### The input
********
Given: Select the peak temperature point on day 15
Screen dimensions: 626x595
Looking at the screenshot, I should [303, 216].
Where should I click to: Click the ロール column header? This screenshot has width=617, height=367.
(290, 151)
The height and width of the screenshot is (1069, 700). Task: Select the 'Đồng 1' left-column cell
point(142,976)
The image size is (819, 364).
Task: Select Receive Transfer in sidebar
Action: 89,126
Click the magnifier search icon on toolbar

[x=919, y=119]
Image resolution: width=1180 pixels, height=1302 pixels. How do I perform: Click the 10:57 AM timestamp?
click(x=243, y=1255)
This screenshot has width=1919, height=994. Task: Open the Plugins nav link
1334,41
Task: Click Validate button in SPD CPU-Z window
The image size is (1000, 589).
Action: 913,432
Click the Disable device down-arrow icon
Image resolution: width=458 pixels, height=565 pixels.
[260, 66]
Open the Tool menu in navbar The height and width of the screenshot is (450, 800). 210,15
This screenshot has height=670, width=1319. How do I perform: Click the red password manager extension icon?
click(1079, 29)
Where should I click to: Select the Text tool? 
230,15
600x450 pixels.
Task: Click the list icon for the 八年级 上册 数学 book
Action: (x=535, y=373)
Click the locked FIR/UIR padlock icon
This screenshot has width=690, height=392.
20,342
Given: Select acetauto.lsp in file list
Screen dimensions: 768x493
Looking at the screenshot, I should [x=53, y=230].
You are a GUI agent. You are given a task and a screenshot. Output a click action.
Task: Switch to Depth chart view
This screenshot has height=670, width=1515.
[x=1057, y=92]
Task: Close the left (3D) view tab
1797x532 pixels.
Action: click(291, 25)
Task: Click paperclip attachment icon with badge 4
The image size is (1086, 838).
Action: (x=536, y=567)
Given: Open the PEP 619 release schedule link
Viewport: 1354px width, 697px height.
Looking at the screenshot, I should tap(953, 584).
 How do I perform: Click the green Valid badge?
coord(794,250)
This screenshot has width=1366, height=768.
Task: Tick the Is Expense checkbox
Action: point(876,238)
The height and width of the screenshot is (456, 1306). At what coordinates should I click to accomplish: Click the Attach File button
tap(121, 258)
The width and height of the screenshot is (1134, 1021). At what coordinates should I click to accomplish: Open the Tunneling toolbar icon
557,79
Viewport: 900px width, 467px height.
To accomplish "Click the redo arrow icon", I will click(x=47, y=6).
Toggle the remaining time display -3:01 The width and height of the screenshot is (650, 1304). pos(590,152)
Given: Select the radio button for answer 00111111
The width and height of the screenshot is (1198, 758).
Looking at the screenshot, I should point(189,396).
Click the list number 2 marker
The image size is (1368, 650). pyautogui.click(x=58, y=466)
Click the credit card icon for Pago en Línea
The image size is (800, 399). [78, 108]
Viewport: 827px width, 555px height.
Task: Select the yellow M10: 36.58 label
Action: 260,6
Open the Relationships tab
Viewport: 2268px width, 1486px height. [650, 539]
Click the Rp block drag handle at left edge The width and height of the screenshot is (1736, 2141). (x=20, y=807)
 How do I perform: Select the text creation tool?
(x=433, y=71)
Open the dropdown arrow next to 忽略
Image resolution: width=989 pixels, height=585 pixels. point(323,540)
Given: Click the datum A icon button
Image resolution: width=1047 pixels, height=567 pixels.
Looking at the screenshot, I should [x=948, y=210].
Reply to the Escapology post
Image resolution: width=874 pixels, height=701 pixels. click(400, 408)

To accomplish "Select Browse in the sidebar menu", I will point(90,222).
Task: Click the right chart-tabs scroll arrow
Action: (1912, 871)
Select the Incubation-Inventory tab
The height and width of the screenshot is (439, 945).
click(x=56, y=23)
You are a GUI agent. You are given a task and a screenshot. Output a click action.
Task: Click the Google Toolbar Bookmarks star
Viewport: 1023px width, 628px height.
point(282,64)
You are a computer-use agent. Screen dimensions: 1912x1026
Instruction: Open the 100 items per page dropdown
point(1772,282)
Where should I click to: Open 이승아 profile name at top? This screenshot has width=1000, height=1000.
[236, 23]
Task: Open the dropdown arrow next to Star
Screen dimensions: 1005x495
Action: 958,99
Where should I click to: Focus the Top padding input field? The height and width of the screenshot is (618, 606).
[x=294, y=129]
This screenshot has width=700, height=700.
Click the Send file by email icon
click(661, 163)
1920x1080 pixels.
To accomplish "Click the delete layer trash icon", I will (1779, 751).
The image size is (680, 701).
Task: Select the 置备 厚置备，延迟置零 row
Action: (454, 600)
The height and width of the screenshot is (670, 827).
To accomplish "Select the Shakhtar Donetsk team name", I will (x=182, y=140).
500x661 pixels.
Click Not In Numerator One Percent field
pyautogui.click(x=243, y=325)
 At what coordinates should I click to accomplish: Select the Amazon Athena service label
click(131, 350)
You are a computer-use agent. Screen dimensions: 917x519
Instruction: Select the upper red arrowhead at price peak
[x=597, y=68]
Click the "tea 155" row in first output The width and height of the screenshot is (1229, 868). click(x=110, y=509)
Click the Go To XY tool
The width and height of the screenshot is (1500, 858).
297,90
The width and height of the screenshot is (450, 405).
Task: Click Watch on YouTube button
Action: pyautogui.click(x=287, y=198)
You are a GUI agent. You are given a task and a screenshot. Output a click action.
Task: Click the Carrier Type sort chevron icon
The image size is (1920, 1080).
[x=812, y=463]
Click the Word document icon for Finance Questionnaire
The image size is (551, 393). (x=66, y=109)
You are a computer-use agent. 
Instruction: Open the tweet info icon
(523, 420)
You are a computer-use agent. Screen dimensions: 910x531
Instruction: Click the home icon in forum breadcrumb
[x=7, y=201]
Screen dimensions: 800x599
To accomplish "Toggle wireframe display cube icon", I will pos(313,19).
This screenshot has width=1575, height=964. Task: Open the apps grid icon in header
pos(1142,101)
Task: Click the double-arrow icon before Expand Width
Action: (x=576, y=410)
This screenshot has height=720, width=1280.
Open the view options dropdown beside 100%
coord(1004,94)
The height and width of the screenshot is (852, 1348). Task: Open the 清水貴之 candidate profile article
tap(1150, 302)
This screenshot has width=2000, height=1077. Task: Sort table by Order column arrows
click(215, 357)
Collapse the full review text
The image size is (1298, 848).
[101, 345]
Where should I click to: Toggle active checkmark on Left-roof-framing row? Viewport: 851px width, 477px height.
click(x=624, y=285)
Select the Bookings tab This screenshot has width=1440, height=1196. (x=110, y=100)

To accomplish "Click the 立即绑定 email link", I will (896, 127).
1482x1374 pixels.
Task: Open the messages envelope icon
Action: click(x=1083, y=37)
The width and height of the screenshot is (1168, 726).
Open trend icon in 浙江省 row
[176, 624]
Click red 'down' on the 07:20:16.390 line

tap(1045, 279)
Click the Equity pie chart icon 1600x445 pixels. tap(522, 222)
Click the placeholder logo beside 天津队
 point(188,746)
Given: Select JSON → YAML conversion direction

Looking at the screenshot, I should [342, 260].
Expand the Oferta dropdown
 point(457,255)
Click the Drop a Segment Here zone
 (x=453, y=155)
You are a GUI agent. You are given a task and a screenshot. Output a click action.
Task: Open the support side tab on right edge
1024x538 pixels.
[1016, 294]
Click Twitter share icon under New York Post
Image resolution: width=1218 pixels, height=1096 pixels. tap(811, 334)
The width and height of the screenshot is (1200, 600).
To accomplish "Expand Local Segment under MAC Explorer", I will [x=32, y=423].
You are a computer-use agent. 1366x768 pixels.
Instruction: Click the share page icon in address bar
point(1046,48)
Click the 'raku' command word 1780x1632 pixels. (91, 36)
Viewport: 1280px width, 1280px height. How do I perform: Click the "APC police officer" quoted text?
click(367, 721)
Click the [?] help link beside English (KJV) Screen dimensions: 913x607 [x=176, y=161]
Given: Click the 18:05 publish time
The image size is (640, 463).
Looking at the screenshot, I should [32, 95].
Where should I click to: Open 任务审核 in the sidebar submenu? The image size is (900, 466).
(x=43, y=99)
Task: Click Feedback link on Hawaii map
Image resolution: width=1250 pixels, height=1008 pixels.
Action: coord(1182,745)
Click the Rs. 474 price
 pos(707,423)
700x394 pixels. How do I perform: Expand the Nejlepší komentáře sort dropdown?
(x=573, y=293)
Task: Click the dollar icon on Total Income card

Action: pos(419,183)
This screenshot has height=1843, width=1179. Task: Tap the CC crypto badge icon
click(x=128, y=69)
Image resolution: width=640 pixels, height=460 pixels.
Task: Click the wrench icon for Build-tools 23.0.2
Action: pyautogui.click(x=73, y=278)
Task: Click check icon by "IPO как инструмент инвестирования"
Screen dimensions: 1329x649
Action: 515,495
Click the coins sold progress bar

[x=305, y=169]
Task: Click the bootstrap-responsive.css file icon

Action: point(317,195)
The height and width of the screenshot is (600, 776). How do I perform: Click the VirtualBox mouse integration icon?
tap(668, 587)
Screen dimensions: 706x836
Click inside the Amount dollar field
********
Begin with the line above that has "Click red 'down' on the 07:20:16.390 line" and continue through the line that has "Task: Click check", setting each one down exactly. Stop there.

Click red 'down' on the 07:20:16.390 line

tap(1045, 279)
Click the Equity pie chart icon 1600x445 pixels. tap(522, 222)
Click the placeholder logo beside 天津队
 point(188,746)
Given: Select JSON → YAML conversion direction

Looking at the screenshot, I should [342, 260].
Expand the Oferta dropdown
 point(457,255)
Click the Drop a Segment Here zone
 (x=453, y=155)
You are a GUI agent. You are given a task and a screenshot. Output a click action.
Task: Open the support side tab on right edge
1024x538 pixels.
[1016, 294]
Click Twitter share icon under New York Post
Image resolution: width=1218 pixels, height=1096 pixels. tap(811, 334)
The width and height of the screenshot is (1200, 600).
To accomplish "Expand Local Segment under MAC Explorer", I will [x=32, y=423].
You are a computer-use agent. 1366x768 pixels.
Instruction: Click the share page icon in address bar
point(1046,48)
Click the 'raku' command word 1780x1632 pixels. (91, 36)
Viewport: 1280px width, 1280px height. How do I perform: Click the "APC police officer" quoted text?
click(367, 721)
Click the [?] help link beside English (KJV) Screen dimensions: 913x607 [x=176, y=161]
Given: Click the 18:05 publish time
The image size is (640, 463).
Looking at the screenshot, I should [32, 95].
Where should I click to: Open 任务审核 in the sidebar submenu? The image size is (900, 466).
(x=43, y=99)
Task: Click Feedback link on Hawaii map
Image resolution: width=1250 pixels, height=1008 pixels.
Action: coord(1182,745)
Click the Rs. 474 price
 pos(707,423)
700x394 pixels. How do I perform: Expand the Nejlepší komentáře sort dropdown?
(x=573, y=293)
Task: Click the dollar icon on Total Income card

Action: pos(419,183)
This screenshot has height=1843, width=1179. Task: Tap the CC crypto badge icon
click(x=128, y=69)
Image resolution: width=640 pixels, height=460 pixels.
Task: Click the wrench icon for Build-tools 23.0.2
Action: pyautogui.click(x=73, y=278)
Task: Click check icon by "IPO как инструмент инвестирования"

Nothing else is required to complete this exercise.